São muitos os distribuídos nas redes de fast food. Alguns não passam de apenas truques, como os recipientes descartáveis oferecidos como prêmios para as crianças. Outros são mais sofisticados, como a embalagem que se transforma em brinquedo ou em porta-copos (muito sedutor para motoristas que não sabem onde acondicionar as suas bebidas).

Os calendários promocionais também atraem especialmente as crianças: mobilizadas para as férias, o Natal, as festas juninas, elas arregalam os olhos ao ver que a caixinha do sanduíche está ilustrada com desenhos alusivos às suas datas preferidas. Funciona o mesmo com filmes e animações que estão fazendo sucesso nos cinemas.

“Responsabilidade social”

Receosos de uma avalanche de processos judiciais por prejudicar a saúde dos seus clientes, as redes de fast food tomaram uma providência para cuidar dos que “prestigiam” as lanchonetes com visitas frequentes: elas incluíram no cardápio a opção de saladas e frutas frescas como sobremesa. Isto quase equivale a dizer: “nós oferecemos, mas a escolha é sua”. Mas, em sã consciência, que criança, entre uma maçã e um sundae, vai escolher a primeira?

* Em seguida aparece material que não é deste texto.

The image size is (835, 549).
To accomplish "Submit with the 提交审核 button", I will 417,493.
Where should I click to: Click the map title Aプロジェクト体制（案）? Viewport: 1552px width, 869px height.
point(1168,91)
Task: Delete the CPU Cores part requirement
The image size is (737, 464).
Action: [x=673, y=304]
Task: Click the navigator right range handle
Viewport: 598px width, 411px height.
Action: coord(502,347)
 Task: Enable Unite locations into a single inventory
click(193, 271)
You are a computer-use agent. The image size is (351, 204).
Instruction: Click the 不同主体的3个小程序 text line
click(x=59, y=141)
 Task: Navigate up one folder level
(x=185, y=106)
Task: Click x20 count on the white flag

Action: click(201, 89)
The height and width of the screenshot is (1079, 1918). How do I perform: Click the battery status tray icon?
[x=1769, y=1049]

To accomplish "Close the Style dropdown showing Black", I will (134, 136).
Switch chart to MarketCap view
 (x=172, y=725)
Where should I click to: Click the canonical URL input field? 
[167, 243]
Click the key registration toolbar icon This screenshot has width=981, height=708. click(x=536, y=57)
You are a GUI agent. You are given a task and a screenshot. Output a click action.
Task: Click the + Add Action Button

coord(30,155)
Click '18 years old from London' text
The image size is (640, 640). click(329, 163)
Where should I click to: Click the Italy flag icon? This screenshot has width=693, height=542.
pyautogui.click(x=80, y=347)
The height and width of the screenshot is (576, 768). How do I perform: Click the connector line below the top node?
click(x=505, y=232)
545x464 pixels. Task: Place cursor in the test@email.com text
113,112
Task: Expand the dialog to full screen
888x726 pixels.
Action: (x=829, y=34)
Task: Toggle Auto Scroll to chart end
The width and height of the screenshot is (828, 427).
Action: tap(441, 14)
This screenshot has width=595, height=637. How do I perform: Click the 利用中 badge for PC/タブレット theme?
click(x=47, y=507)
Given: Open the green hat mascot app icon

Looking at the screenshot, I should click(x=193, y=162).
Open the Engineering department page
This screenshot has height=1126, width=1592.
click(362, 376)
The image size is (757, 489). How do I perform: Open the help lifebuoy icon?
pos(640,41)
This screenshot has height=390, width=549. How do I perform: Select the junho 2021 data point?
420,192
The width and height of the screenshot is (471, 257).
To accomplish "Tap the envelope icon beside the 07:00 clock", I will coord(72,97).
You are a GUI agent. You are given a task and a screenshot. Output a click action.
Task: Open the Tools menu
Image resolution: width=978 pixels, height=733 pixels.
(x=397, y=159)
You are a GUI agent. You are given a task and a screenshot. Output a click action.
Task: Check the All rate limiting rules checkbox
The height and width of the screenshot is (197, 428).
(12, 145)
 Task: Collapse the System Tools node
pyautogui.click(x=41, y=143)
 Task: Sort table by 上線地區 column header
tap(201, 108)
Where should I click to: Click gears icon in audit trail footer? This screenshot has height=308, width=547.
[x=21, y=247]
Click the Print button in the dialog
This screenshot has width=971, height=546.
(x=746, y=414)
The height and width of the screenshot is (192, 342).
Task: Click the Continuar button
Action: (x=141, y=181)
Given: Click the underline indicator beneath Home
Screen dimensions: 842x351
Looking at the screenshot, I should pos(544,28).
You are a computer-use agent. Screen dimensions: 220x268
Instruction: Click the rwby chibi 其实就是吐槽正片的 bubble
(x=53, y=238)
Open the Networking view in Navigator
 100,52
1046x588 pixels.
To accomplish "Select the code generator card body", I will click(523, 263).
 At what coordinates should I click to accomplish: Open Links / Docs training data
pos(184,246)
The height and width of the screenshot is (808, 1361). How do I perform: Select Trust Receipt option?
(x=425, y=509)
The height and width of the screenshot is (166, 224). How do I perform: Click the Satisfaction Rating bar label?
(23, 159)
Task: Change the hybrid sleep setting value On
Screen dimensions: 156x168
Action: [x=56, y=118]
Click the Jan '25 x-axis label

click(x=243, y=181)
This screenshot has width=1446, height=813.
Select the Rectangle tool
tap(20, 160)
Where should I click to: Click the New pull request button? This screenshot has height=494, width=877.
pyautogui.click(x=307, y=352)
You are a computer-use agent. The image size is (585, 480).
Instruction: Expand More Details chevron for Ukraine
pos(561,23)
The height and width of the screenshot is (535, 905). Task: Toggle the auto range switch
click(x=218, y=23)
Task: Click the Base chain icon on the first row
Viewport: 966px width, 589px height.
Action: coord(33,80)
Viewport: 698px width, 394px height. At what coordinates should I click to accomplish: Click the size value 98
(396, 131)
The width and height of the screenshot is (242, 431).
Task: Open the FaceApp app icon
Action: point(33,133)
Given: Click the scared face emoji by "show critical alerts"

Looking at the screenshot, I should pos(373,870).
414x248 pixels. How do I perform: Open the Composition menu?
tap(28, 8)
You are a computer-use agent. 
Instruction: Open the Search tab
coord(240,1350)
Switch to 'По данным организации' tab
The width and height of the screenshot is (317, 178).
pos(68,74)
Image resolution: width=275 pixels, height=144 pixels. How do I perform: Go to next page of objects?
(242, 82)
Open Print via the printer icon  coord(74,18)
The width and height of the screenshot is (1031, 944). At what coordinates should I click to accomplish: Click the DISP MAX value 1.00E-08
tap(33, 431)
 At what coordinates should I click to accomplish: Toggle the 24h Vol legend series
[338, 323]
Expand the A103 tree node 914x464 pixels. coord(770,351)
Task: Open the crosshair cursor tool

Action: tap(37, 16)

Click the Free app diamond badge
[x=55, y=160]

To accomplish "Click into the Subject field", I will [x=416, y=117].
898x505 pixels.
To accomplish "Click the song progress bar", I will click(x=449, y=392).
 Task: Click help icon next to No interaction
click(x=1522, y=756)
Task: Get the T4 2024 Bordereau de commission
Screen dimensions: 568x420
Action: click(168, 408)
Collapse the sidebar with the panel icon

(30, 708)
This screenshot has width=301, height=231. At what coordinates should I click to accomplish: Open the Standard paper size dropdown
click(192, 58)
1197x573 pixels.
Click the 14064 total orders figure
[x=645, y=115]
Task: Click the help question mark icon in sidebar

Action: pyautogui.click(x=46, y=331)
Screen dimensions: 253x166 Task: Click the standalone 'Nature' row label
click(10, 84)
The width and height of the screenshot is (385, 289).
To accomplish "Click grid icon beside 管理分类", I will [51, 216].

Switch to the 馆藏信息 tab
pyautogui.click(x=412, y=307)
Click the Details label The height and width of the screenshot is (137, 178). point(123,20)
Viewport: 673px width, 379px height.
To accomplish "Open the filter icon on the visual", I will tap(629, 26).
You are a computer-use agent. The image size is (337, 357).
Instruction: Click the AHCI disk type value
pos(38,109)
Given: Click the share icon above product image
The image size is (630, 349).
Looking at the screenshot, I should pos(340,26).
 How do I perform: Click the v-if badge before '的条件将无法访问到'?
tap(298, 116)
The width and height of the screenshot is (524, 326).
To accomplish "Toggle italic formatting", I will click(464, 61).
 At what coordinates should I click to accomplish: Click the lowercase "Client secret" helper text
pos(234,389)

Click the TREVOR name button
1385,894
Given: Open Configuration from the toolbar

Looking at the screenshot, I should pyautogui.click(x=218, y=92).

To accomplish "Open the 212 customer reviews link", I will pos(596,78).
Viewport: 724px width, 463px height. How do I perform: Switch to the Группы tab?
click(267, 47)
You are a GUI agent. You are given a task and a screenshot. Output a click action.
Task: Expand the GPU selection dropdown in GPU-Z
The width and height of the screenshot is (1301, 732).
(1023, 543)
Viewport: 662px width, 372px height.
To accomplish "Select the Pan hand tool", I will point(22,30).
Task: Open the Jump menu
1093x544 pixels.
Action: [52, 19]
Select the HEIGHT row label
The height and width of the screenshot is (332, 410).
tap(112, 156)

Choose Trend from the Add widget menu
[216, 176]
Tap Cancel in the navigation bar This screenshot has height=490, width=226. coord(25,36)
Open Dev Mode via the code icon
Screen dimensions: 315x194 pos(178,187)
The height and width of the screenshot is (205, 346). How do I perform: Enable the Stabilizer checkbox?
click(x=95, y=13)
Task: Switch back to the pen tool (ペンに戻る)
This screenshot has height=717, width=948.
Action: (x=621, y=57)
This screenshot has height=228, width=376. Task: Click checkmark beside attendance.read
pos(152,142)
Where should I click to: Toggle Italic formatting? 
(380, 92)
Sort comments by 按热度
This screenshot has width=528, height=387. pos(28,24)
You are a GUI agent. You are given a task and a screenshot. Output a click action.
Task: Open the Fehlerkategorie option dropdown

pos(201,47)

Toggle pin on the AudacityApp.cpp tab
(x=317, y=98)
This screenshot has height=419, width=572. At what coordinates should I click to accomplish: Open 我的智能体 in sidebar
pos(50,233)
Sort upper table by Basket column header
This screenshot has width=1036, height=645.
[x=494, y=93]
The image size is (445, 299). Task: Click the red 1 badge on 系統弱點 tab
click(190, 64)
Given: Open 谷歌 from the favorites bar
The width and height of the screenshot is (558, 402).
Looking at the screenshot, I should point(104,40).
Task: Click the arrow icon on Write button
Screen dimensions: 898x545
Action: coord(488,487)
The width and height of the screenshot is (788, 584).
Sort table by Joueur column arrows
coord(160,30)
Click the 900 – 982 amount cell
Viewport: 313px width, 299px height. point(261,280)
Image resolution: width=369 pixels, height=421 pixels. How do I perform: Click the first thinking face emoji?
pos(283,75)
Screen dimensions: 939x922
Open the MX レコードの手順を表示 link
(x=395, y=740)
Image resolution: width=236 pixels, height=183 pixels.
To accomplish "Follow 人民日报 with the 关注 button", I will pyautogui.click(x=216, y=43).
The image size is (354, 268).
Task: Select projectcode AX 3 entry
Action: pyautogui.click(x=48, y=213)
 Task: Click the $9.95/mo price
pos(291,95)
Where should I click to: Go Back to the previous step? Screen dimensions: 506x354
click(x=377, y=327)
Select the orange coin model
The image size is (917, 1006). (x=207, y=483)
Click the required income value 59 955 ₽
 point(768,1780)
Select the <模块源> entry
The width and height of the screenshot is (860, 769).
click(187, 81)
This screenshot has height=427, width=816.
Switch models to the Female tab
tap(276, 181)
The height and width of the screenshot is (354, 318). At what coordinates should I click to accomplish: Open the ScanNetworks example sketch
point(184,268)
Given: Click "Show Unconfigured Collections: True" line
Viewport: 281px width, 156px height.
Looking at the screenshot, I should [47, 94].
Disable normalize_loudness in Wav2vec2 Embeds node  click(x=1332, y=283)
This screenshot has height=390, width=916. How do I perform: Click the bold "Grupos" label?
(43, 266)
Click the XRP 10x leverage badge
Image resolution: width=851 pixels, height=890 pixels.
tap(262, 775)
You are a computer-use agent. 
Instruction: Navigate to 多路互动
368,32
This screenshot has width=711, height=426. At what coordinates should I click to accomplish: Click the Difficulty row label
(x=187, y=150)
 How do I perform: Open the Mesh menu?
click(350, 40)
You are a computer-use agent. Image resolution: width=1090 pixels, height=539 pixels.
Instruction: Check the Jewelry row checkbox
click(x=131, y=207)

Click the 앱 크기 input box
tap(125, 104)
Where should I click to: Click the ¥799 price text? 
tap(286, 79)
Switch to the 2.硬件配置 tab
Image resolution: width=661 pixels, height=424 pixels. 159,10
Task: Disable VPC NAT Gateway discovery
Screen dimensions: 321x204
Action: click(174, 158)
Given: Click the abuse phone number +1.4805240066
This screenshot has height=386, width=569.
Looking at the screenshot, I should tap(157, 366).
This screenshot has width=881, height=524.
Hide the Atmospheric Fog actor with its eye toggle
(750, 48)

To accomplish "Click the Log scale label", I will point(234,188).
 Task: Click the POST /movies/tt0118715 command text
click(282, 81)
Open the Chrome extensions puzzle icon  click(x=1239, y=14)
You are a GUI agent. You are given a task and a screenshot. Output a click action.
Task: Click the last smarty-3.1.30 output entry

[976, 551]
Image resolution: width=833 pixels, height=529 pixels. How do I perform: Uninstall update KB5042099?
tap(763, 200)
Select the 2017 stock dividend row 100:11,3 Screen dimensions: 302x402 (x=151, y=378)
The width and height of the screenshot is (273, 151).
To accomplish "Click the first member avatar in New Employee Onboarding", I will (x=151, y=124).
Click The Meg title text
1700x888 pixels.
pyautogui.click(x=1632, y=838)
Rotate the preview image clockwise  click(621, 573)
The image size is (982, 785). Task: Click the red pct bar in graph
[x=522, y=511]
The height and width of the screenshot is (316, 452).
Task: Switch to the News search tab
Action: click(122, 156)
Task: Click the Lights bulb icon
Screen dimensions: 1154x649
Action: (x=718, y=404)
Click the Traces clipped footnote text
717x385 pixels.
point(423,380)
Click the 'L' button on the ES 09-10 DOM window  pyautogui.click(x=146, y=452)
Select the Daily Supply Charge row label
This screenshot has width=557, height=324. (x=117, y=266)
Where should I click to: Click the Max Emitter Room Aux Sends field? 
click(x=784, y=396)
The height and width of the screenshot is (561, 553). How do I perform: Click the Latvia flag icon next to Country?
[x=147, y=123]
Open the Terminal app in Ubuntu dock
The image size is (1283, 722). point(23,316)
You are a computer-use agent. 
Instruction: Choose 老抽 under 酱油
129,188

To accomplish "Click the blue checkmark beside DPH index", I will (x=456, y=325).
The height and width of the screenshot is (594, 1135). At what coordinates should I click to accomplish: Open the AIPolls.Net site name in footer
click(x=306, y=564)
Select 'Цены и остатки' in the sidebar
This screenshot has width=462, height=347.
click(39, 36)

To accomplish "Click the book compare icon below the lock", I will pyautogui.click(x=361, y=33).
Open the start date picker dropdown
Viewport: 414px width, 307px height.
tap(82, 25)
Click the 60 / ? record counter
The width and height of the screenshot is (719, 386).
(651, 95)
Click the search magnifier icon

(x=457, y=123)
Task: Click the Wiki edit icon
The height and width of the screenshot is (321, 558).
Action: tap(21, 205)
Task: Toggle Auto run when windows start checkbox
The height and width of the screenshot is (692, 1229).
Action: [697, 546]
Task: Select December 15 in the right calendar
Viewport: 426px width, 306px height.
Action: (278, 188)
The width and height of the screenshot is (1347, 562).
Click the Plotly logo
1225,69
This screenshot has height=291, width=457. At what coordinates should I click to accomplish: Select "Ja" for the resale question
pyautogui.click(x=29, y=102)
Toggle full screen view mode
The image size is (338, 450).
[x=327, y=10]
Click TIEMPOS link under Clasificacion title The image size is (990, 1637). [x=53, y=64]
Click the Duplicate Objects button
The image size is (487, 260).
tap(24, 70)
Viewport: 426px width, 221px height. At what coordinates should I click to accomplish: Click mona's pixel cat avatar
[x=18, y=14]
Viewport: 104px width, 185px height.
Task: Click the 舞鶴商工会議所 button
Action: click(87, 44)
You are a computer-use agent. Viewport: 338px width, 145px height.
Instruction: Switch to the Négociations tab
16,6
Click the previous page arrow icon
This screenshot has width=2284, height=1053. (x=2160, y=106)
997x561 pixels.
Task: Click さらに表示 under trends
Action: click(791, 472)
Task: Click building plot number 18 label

Com relação às saladas, identificadas com refeições saudáveis, muitas delas apresentam alto teor de gorduras, sal e açúcar. Em alguns casos, uma salada pode conter mais gordura do que um hambúrguer pequeno e um sanduíche de queijo (com molho), do que um sorvete com calda.

Um último truque: muitas redes de fast food utilizam datas especiais em que parte das vendas será destinada a reduzir a insegurança de crianças em determinado país (por causa de uma guerra) ou condição (uma doença grave).

Antes de correr para a lanchonete mais próxima adepta à promoção, vale ler os regulamentos (quase sempre apresentados em letras minúsculas). O percentual destinado às obras sociais é tão minúsculo, que dificilmente fará diferença na superação destes obstáculos, que se disseminam por todas as partes do mundo.